PROBLEM TO SOLVE: Search the entries for the word "Follow" and report each line that has it.
===== SUPPLIED DATA =====
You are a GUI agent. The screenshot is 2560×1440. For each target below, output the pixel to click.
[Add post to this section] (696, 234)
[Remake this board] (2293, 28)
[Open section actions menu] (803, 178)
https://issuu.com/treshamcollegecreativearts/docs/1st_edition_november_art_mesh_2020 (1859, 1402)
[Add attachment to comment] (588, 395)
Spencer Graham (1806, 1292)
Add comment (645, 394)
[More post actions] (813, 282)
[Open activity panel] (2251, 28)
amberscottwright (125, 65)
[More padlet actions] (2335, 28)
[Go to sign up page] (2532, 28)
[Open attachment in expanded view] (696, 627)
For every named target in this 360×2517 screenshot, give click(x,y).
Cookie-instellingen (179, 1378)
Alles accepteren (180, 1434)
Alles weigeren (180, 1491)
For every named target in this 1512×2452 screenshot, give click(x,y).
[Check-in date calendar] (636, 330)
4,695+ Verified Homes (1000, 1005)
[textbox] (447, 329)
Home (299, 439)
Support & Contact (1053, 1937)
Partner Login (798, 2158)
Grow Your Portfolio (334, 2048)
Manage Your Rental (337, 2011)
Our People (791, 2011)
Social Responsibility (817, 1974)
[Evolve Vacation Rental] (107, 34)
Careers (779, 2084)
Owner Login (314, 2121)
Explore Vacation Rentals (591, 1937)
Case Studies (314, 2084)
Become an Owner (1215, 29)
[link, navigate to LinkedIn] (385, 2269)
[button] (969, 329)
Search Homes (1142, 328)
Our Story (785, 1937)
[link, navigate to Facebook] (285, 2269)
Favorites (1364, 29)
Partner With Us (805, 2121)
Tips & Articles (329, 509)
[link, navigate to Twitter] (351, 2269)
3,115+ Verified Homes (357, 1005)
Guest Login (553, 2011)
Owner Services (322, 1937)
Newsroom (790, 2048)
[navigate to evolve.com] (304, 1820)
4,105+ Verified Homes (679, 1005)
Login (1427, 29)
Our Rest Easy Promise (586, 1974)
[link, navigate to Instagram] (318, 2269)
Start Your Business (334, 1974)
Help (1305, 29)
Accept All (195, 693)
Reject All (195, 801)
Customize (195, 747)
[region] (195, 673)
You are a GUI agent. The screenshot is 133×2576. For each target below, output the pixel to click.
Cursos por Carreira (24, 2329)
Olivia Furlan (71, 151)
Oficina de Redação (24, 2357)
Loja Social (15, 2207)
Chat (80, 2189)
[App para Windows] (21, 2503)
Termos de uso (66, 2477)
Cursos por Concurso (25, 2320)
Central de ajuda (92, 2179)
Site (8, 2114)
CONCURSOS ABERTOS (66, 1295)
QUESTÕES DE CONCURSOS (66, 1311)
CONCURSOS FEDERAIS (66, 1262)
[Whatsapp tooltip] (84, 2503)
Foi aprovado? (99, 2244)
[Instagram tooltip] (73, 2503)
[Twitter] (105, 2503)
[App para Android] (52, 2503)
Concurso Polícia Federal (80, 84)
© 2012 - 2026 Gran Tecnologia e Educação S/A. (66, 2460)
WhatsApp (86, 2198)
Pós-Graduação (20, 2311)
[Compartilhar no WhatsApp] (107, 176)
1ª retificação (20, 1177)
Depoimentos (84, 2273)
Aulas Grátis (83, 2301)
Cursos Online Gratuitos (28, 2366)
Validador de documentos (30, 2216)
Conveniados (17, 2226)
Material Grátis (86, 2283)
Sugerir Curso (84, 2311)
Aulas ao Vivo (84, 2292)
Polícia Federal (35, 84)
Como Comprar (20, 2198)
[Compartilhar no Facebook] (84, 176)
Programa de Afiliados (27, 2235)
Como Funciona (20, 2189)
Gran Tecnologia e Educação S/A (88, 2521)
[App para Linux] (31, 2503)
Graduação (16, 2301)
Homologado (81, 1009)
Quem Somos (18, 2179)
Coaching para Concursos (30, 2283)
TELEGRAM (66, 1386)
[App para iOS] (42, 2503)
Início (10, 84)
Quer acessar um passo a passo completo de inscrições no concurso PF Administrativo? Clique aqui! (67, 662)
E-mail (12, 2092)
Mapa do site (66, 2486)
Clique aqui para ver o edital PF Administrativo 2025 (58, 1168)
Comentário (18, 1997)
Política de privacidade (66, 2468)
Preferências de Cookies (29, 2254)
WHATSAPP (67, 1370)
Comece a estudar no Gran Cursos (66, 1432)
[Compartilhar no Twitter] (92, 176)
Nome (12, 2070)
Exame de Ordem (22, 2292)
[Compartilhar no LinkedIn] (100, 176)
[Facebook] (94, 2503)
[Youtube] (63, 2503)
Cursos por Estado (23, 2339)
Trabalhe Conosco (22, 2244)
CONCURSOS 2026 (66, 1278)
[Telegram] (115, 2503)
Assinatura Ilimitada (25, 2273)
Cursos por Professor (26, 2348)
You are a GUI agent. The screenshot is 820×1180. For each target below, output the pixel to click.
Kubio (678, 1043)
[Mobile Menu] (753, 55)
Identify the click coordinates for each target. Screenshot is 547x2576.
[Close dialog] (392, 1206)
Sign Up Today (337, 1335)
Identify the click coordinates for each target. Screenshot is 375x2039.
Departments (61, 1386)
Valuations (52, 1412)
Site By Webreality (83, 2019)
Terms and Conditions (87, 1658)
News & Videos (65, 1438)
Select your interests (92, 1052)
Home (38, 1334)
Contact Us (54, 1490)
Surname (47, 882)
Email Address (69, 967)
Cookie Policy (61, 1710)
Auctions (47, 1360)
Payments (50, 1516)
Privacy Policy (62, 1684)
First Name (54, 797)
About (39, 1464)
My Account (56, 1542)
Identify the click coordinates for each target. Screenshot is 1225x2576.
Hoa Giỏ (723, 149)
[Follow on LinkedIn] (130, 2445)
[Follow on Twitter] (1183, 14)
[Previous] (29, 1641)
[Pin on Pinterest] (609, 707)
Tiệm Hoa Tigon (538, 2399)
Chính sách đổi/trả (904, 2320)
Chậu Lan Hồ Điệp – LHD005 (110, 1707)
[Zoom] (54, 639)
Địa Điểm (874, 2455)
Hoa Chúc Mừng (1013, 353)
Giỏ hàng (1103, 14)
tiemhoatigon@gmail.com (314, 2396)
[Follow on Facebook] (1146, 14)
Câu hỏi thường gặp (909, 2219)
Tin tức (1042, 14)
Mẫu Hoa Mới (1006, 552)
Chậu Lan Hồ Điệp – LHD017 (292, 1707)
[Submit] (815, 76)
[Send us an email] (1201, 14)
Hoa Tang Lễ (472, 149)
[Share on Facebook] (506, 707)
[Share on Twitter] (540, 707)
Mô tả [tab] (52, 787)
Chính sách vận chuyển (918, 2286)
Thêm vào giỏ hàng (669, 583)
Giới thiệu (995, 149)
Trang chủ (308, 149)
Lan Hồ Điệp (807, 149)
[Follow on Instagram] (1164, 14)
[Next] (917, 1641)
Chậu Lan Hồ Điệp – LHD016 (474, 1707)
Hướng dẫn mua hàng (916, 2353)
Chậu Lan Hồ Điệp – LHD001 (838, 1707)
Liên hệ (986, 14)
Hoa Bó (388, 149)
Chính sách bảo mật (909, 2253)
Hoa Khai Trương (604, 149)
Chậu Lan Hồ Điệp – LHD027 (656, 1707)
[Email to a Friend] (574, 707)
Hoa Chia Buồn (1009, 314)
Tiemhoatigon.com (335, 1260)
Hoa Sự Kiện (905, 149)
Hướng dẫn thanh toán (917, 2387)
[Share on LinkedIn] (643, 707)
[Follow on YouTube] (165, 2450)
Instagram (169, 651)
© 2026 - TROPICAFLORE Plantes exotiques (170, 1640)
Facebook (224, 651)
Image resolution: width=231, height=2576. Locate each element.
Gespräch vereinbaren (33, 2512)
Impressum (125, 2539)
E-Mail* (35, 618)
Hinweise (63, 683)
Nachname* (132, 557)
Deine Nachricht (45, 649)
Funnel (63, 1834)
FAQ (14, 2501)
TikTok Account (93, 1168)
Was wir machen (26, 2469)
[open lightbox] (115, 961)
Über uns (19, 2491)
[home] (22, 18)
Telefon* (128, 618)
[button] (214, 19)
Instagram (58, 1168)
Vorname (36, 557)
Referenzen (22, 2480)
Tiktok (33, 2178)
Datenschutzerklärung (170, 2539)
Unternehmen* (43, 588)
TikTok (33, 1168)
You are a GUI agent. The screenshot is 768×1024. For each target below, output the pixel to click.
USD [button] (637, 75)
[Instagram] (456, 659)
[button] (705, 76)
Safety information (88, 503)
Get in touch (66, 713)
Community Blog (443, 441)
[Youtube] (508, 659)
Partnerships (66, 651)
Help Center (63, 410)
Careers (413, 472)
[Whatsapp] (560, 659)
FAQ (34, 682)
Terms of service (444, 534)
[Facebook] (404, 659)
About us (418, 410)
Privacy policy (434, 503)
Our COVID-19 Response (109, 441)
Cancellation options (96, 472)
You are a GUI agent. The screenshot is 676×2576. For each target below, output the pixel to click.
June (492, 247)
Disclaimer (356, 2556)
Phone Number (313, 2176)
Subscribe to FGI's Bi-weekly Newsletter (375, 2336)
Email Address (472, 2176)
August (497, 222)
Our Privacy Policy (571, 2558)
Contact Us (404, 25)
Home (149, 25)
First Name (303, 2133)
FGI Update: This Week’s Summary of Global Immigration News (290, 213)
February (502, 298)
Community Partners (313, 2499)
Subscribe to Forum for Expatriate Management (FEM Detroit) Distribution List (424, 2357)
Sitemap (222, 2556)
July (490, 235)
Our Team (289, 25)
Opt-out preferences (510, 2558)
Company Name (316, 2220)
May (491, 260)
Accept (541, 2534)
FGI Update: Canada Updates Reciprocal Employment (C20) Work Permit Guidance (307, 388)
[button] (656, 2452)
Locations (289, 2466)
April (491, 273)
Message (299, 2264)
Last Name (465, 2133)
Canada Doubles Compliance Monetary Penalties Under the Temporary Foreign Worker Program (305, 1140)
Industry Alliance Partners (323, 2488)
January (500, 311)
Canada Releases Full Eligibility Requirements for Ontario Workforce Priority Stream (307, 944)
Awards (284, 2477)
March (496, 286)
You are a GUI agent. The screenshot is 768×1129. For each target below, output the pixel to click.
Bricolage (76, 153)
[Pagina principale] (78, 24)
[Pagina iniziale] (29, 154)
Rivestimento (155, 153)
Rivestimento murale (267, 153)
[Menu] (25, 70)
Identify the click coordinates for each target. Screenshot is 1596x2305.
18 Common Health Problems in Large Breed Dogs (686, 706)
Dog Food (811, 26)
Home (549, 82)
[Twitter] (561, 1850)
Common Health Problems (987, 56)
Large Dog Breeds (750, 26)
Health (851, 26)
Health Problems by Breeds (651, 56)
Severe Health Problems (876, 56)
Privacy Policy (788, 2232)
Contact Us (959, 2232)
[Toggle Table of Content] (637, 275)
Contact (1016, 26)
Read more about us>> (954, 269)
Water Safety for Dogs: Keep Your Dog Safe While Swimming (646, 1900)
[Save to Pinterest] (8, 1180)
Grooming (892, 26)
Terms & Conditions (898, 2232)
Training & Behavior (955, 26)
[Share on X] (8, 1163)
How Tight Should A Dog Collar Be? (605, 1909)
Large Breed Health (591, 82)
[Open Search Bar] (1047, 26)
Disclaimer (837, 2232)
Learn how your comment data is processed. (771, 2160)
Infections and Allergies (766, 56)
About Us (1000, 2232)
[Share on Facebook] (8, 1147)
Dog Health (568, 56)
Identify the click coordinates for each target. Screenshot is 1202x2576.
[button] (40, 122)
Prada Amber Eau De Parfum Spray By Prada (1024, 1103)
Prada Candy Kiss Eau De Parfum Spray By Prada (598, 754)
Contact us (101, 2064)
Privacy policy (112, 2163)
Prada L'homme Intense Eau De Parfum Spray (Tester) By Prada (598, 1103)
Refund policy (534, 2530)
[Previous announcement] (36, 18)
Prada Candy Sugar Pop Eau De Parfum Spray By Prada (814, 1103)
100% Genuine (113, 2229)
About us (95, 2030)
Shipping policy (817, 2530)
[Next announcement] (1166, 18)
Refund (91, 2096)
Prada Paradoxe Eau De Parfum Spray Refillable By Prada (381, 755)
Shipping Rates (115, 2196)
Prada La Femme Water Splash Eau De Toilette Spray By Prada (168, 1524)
=====
SOLUTION TO THIS PROBLEM:
[Follow on LinkedIn] (130, 2445)
[Follow on Twitter] (1183, 14)
[Follow on Facebook] (1146, 14)
[Follow on Instagram] (1164, 14)
[Follow on YouTube] (165, 2450)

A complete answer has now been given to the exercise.